En aquel tiempo, Jesús atravesó de nuevo en barca a la otra orilla, se le reunió mucha gente a su alrededor, y se quedó junto al lago. Se acercó un jefe de la sinagoga, que se llamaba Jairo, y, al verlo, se echó a sus pies, rogándole con insistencia: «Mi niña está en las últimas; ven, pon las manos sobre ella, para que se cure y viva.»
Jesús se fue con él, acompañado de mucha gente que lo apretujaba. Había una mujer que padecía flujos de sangre desde hacía doce años. Muchos médicos la habían sometido a toda clase de tratamientos, y se había gastado en eso toda su fortuna; pero, en vez de mejorar, se había puesto peor. Oyó hablar de Jesús y, acercándose por detrás, entre la gente, le tocó el manto, pensando que con sólo tocarle el vestido curaría. Inmediatamente se secó la fuente de sus hemorragias, y notó que su cuerpo estaba curado.
Jesús, notando que había salido fuerza de él, se volvió en seguida, en medio de la gente, preguntando: «¿Quién me ha tocado el manto?»
Los discípulos le contestaron: «Ves como te apretuja la gente y preguntas: «¿Quién me ha tocado?»»
Él seguía mirando alrededor, para ver quién había sido. La mujer se acercó asustada y temblorosa, al comprender lo que había pasado, se le echó a los pies y le confesó todo.
Él le dijo: «Hija, tu fe te ha curado. Vete en paz y con salud.»
Todavía estaba hablando, cuando llegaron de casa del jefe de la sinagoga para decirle: «Tu hija se ha muerto. ¿Para qué molestar más al maestro?»
Jesús alcanzó a oír lo que hablaban y le dijo al jefe de la sinagoga: «No temas; basta que tengas fe.»
No permitió que lo acompañara nadie, más que Pedro, Santiago y Juan, el hermano de Santiago. Llegaron a casa del jefe de la sinagoga y encontró el alboroto de los que lloraban y se lamentaban a gritos.
Entró y les dijo: «¿Qué estrépito y qué lloros son éstos? La niña no está muerta, está dormida.»
Se reían de él. Pero él los echó fuera a todos y, con el padre y la madre de la niña y sus acompañantes, entró donde estaba la niña, la cogió de la mano y le djo: «Talitha qumi» (que significa: «Contigo hablo, niña, levántate»).
La niña se puso en pie inmediatamente y echó a andar; tenía doce años. Y se quedaron viendo visiones. Les insistió en que nadie se enterase; y les dijo que dieran de comer a la niña. (Marcos 5,21-43)
Hoy se nos ofrecen en este pasaje dos milagros de Jesús. Ambos muestran dos preciosas enseñanzas: el valor de la fe en Jesús, y la suerte del encuentro personal con Él.

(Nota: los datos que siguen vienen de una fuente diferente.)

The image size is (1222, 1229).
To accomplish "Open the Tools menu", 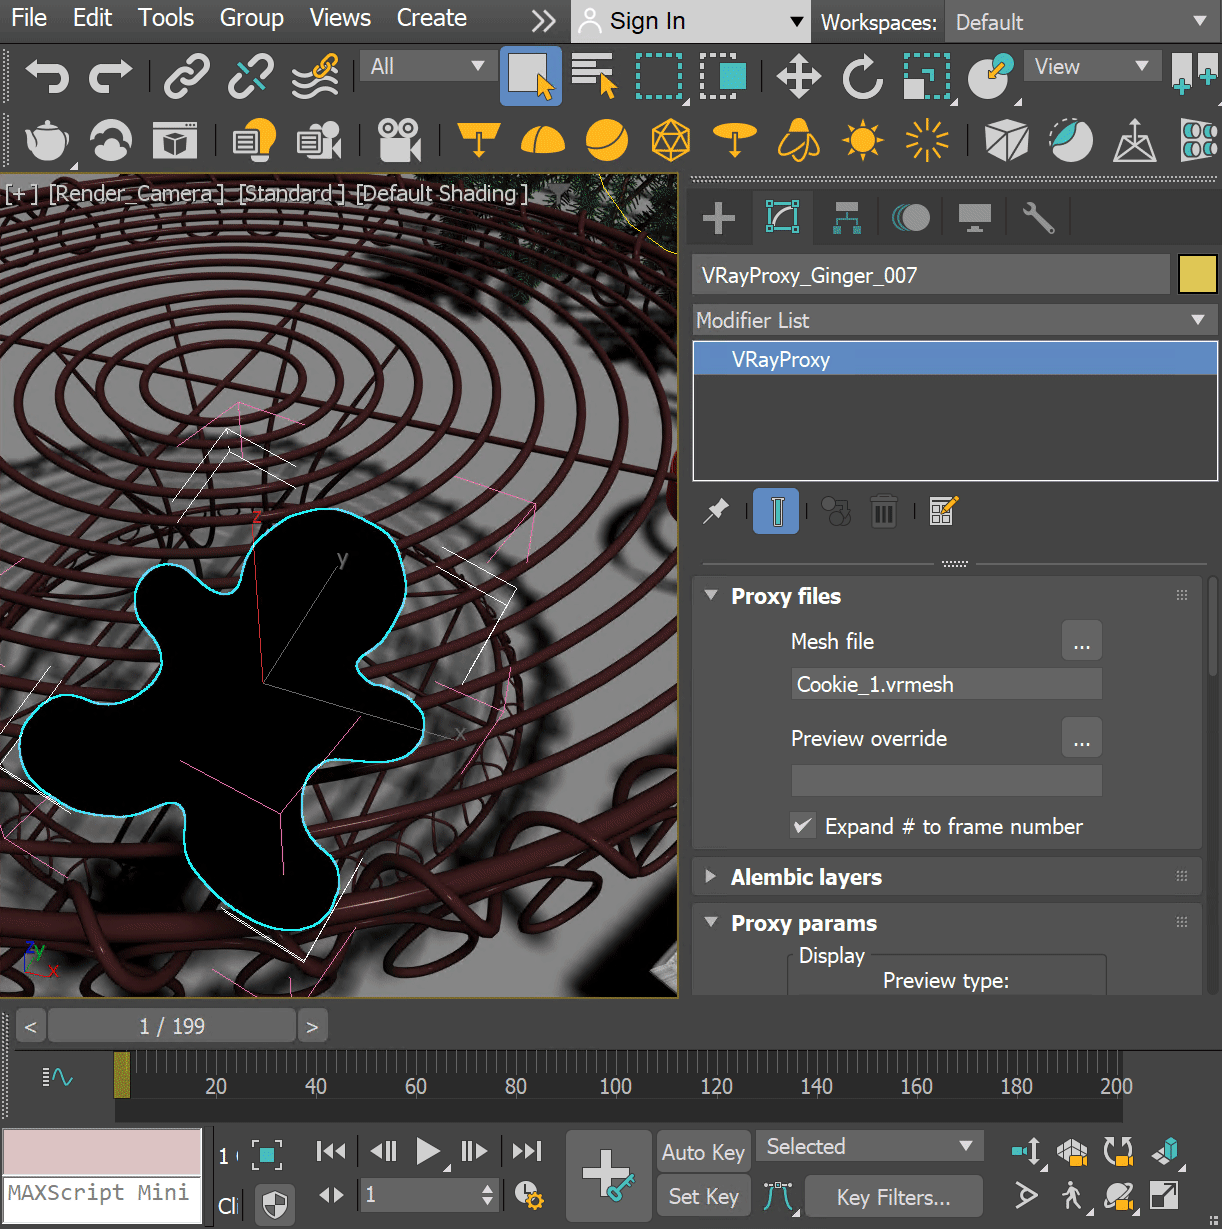I will [x=166, y=18].
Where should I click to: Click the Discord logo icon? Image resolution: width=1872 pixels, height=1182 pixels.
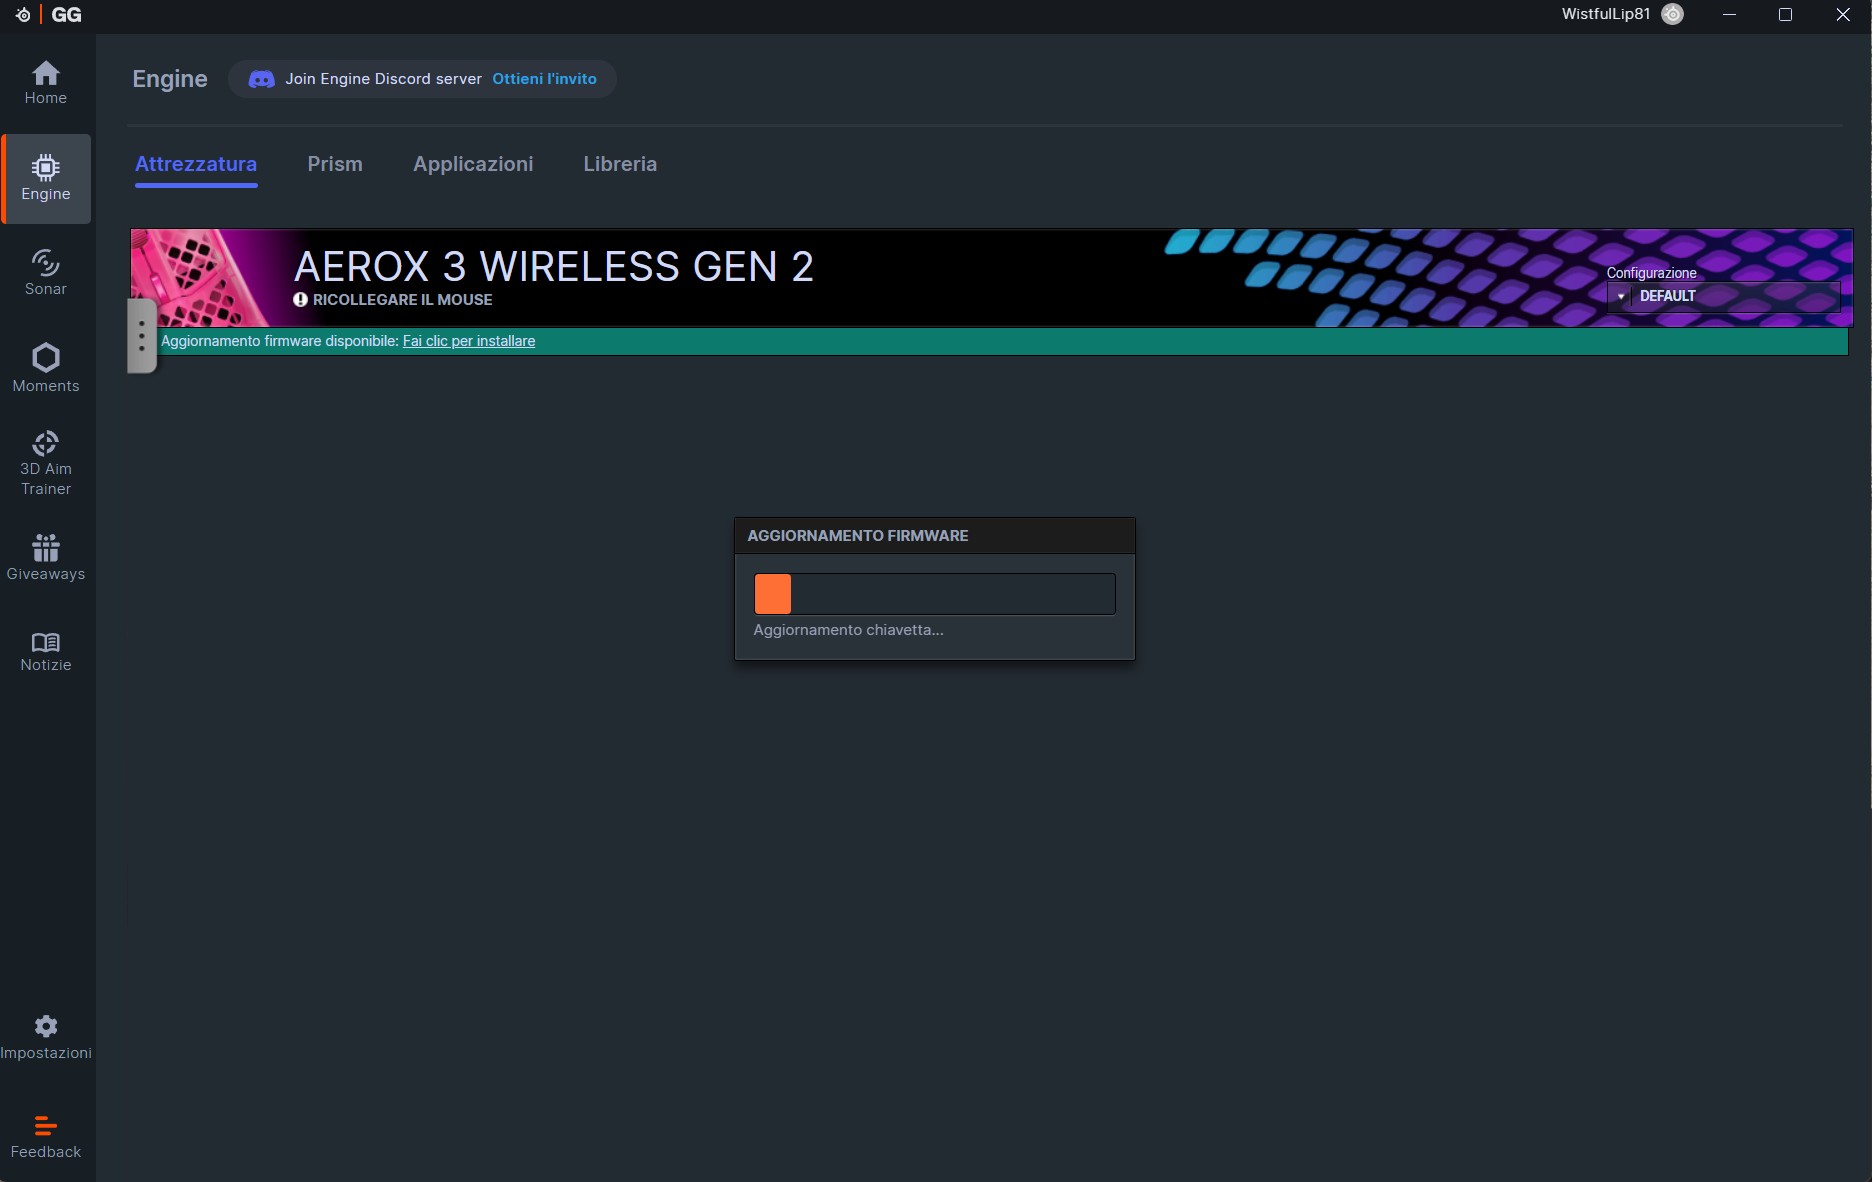[x=261, y=79]
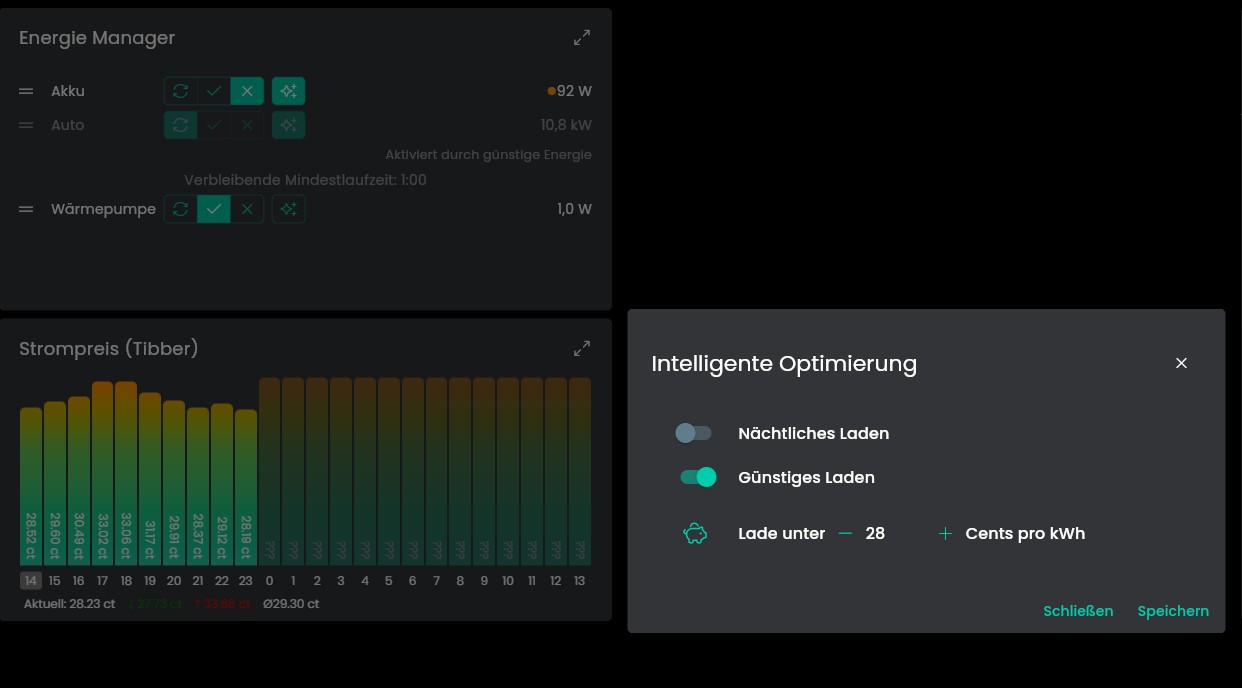Click Akku automatic mode refresh icon
The width and height of the screenshot is (1242, 688).
pos(180,91)
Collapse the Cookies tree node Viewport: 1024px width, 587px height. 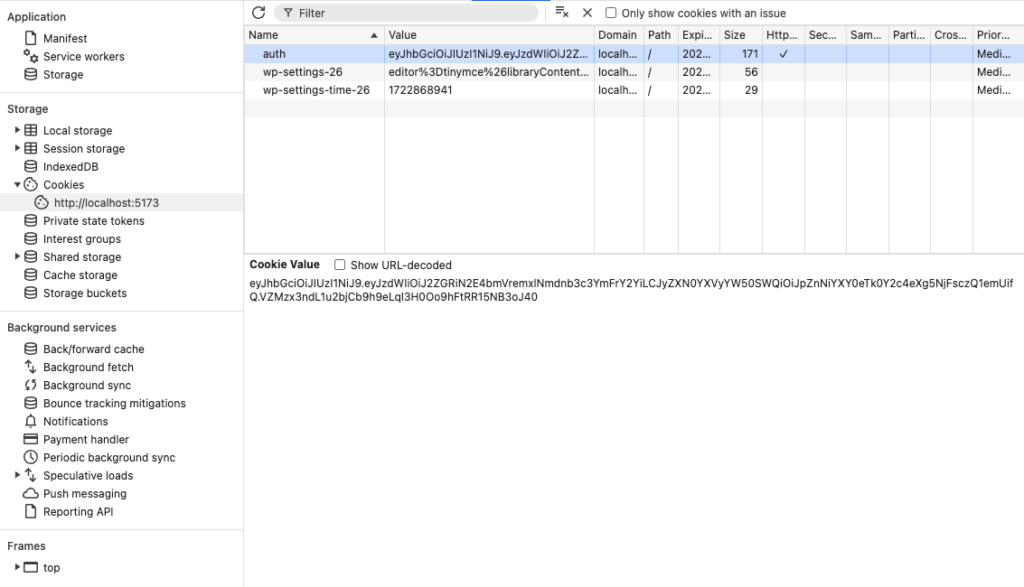pyautogui.click(x=17, y=185)
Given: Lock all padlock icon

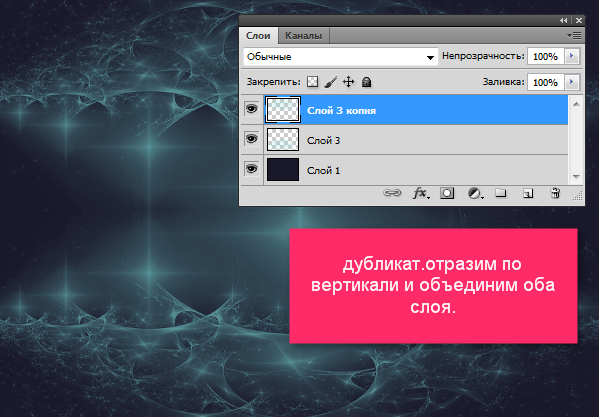Looking at the screenshot, I should pos(366,82).
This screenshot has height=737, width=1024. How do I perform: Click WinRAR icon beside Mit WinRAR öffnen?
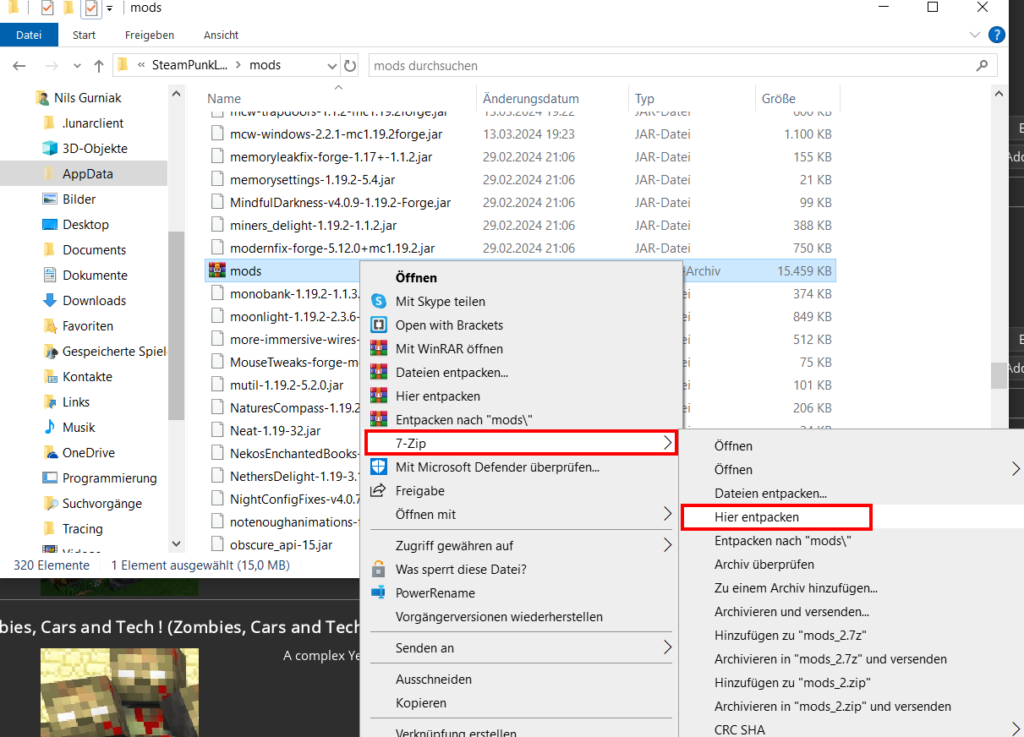[379, 349]
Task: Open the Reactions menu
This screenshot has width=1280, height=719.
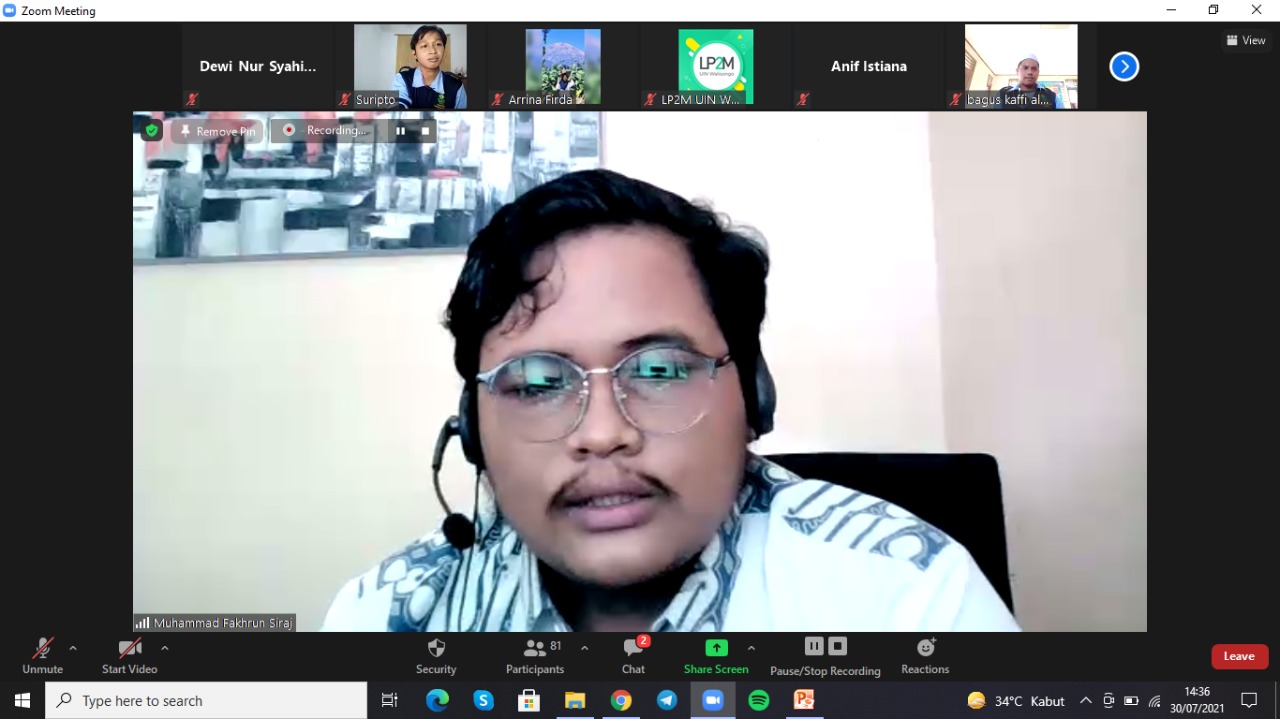Action: (925, 656)
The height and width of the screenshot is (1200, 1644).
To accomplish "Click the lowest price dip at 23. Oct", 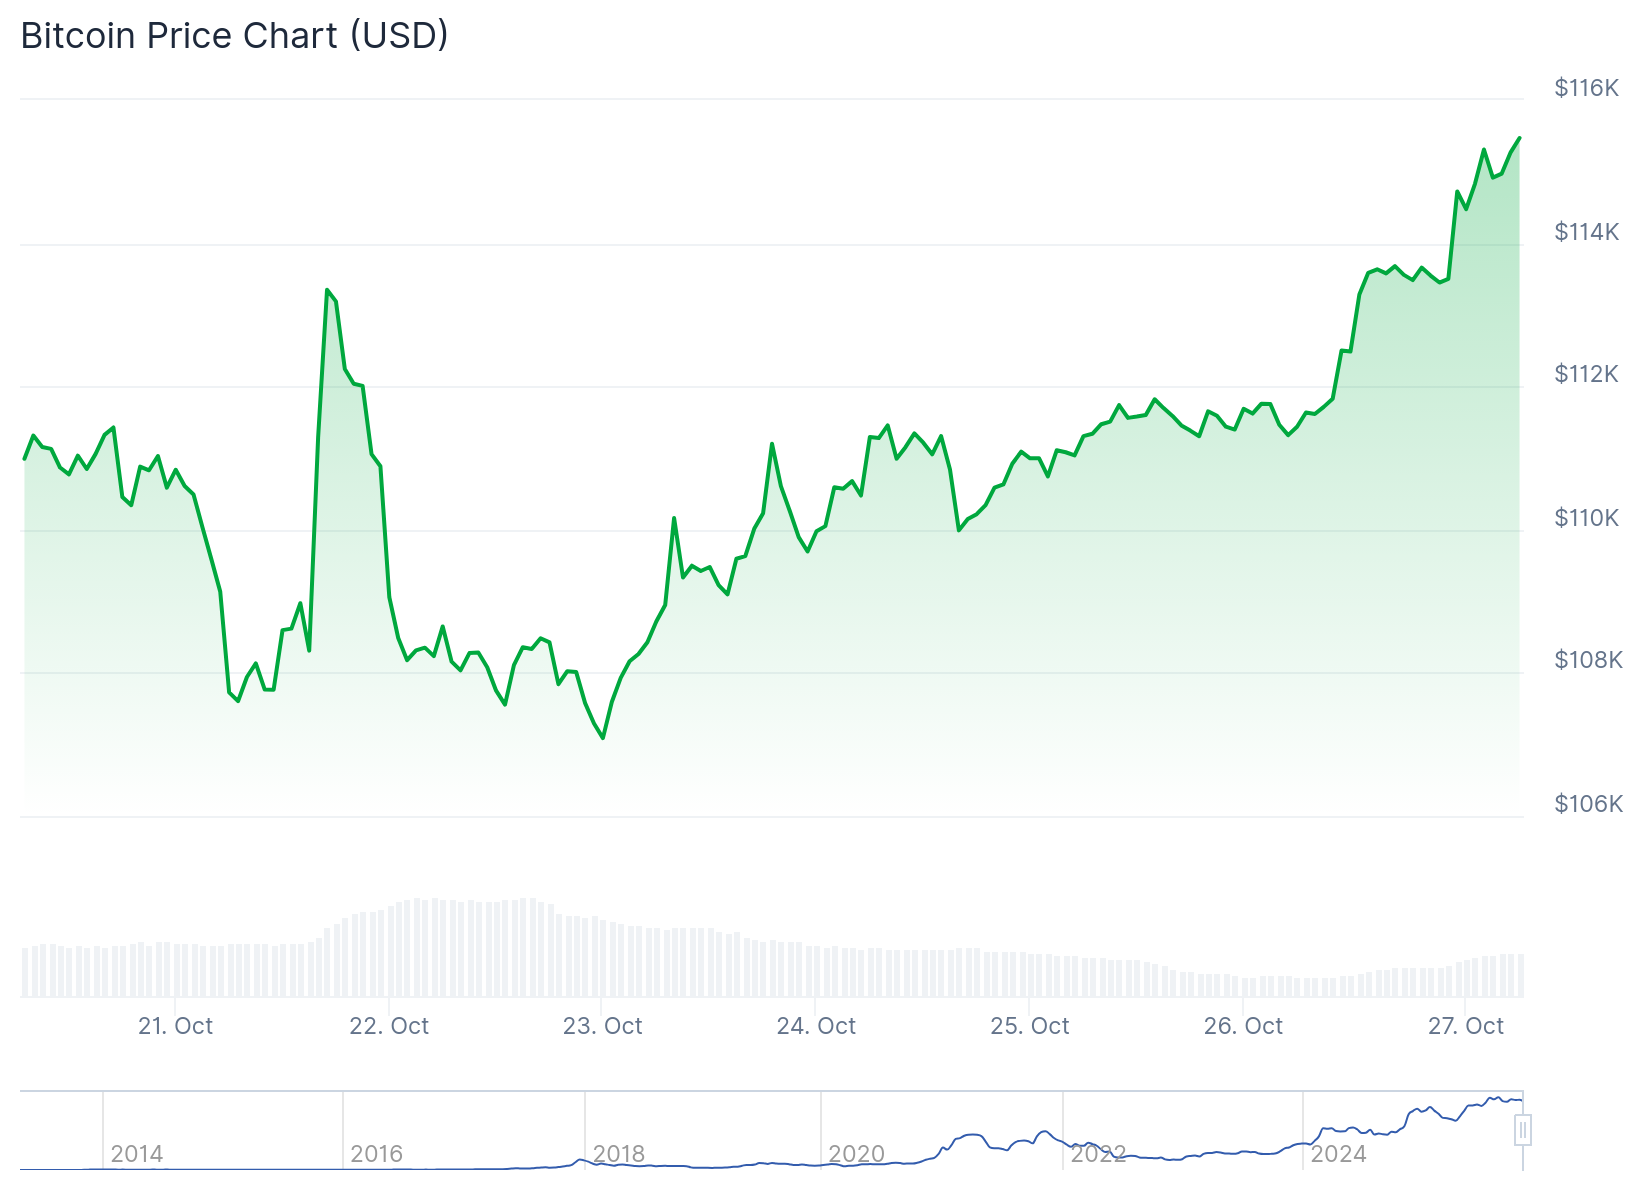I will [603, 738].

Fe en Jesús. En este Evangelio son muchos los que están cerca, los que le tocan, pero el jefe de la sinagoga, vence más barreras que el resto de esa multitud, desde el respeto humano para arrodillarse ante el Señor, hasta hacer pública la petición por su hijita. Y fe en Jesús de una mujer encorvada, una persona que, hasta físicamente no puede ver más allá, que se encuentra indigna, pero supera esa dificultad con la confianza de poder tocar a Jesús, aunque sea sólo su manto y por detrás.
Además, en ambos casos se produce lo que es absolutamente primordial en el cristianismo: el encuentro personal con Jesucristo, que aquí actúa como Médico y como Amigo.
Cada uno de nosotros ¡cuantas veces! vemos necesidades en nuestros seres queridos, y también sentimos nuestras enfermedades espirituales. Pues no hay que desanimarse, no hay que tirar la toalla. ¿Cómo evitar los desánimos, los errores, la enfermedad? Un camino claro: en los sacramentos, para eso los instituyó Jesucristo. En cada uno Él, Cristo sana nuestra fe y se nos da personalmente.
Estamos comenzando un nuevo año. Qué ocasión más propicia para acudir al Sacramento de la Confesión y, sanados vivir la Eucaristía.